-- Dataset entries --
= Beginning of Section =

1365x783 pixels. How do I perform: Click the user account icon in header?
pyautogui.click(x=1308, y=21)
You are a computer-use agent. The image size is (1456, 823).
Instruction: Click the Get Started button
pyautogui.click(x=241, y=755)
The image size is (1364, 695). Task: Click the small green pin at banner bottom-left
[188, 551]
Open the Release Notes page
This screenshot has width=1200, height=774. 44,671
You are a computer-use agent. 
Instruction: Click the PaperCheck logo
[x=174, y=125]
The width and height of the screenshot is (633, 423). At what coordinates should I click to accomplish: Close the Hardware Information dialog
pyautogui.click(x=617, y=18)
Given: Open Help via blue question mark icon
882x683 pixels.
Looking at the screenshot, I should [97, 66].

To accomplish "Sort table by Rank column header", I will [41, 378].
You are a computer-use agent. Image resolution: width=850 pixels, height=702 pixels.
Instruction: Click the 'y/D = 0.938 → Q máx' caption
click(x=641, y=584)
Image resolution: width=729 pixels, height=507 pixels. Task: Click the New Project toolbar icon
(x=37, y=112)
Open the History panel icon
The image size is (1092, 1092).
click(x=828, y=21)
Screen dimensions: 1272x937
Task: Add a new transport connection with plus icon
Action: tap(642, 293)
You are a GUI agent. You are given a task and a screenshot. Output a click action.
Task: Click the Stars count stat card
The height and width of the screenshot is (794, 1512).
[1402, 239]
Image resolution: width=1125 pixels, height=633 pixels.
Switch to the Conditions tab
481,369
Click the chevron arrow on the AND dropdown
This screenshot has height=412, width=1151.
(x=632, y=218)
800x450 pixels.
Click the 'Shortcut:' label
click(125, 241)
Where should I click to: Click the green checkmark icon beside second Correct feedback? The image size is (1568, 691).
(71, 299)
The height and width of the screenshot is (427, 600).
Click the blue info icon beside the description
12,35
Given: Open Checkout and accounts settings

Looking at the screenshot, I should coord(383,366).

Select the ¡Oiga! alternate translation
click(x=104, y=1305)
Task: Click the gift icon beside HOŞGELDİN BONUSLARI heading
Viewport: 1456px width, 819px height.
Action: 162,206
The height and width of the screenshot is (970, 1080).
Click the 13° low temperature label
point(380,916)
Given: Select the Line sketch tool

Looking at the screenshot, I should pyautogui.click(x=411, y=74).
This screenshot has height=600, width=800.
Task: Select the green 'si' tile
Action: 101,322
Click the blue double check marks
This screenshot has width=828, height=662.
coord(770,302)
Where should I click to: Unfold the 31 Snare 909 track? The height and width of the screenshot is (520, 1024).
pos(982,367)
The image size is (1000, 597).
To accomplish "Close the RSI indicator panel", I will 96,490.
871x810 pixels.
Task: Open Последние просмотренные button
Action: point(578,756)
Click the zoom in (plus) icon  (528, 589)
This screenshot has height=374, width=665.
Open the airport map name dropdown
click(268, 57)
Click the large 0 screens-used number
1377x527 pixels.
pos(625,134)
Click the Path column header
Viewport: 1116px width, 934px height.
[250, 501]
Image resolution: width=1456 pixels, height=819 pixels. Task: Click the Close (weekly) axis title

= End of Section =

-- Your assignment --
In the entries above, identify each line that includes the string "agent", then copy it.

-- Task answer --
You are a computer-use agent. The image size is (1456, 823).
You are a computer-use agent. 
You are a computer-use agent. Image resolution: width=850 pixels, height=702 pixels.
You are a GUI agent. You are given a task and a screenshot. Output a click action.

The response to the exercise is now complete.